IUCN Specialist Group
Mushroom, Bracket and Puffball
Kingdom
Fungi
Phylum
Basidiomycota
Class
Agaricomycetes
Order
Agaricales
Family
Psathyrellaceae
Assessment status
Assessed
Preliminary Category
EN A3c
Proposed by
Margarita Villegas
Assessors
Roberto Garibay Orijel, Margarita Villegas
Editors
Ricardo Garcia-Sandoval, Roberto Garibay Orijel
Contributors
Margarita Villegas

Assessment Notes

This species is known from ten localities in two countries. All the known localities have mountain cloud forest vegetation type, and despite this genus has been extensively studied in the continent, and the world (Guzmán 1983, 2005; Ramírez-Cruz 2010), and the region has been extensively collected, this are the only known localities for the species. Mexican localities are all located near the city of Xalapa, and all the localities are surrounded by urban or suburban areas, Models for the effect of climate change in mountain cloud forest in Mexico, predict a reduction of 68% in forest coverage over the next 60 years (Ponce-Reyes et al 2012). On the other hand, localities in Costa Rica are inside protected areas, and that mitigate the effect of human activities, but the mountain cloud forest still is susceptible to the effect of climate change. Additionally this species have hallucinogenic properties, and in Mexico is considered to be consumed for recreational proposes.
Considering the extent of knowledge for this genus in the area, the ten known localities are considered to represent the know distribution.

Justification

Considering the distribution of Psilocybe neoxalapensis, its habitat specificity, and the vulnerability of mountain cloud forests, the species should be listed as Endangered under criteria A3c, because it is suspected a reduction in the area and quality of habitat of more than 50% in the next 50 years (three generations).


Taxonomic notes

This species was first described as Psilocybe novoxalapensis Guzman & J.Q. Jacobs (Guzmán et al. 2005), but later on it was recognized as a nomen nudum, and renamed as Psilocybe neoxalapensis Guzmán, Ram.-Guill. & Halling (Guzmán et al. 2009). It has basidiome up to 50 mm high; reddish brown, becoming blue (cyenescent); pileus conic to campanulate, up to 30 mm diameter; stipe slender (1-2 mm wide), usually with a whitish pseudorhiza up to 150 mm in length. It can be differentiated from similar species by its utriform and branched cheilocystida and small subrhomboidal spores. DNA sequences are available for specimens from the type locality, and its phylogenetic placement in Psilocybe has been corroborated (Ramirez-Cruz et al 2013).

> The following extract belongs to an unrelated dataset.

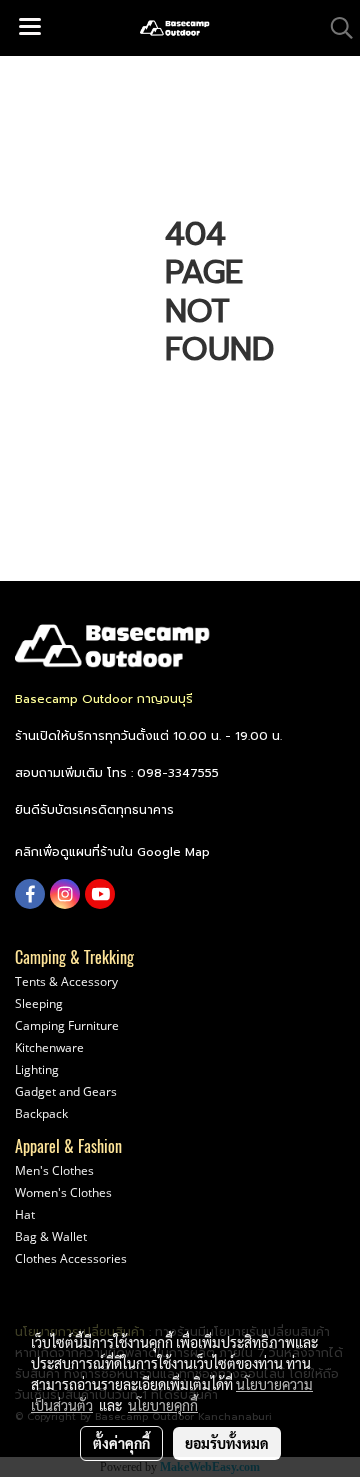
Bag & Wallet (51, 1236)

Why suggested for a Global Red List Assessment?

Psilocybe neoxalapensis is only known from ten localities in two countries. All the localities have mountain cloud forest vegetation type; seven localities are in Mexico, in suburban areas, and are subject of severe pressures because of human activities. Also, according with current models for the impact of climate change in mountain cloud forest, the Mexican localities will suffer a reduction of 68% in the following 60 years. Additionally this species has hallucinogenic properties and is consumed for recreational purposes. Its reduced distribution, restricted to a very vulnerable vegetation type, and current consumption pattern make this species endangered. 
Considering the distribution of Psilocybe neoxalapensis, its habitat specificity, and the vulnerability of mountain cloud forests, the species should be listed as Endangered under criteria A3c, because it is suspected a reduction in the area and quality of habitat of more than 50% in the next 50 years (three generations).


Geographic range

This species is only known from localities with mountain cloud forest, and it has been collected in seven localities in the State of Veracruz, Mexico, and three localities in central Costa Rica. Mexican localities are located in suburban areas, under a severe pressure. Two of the three localities from Costa Rica are located inside a National Reserve.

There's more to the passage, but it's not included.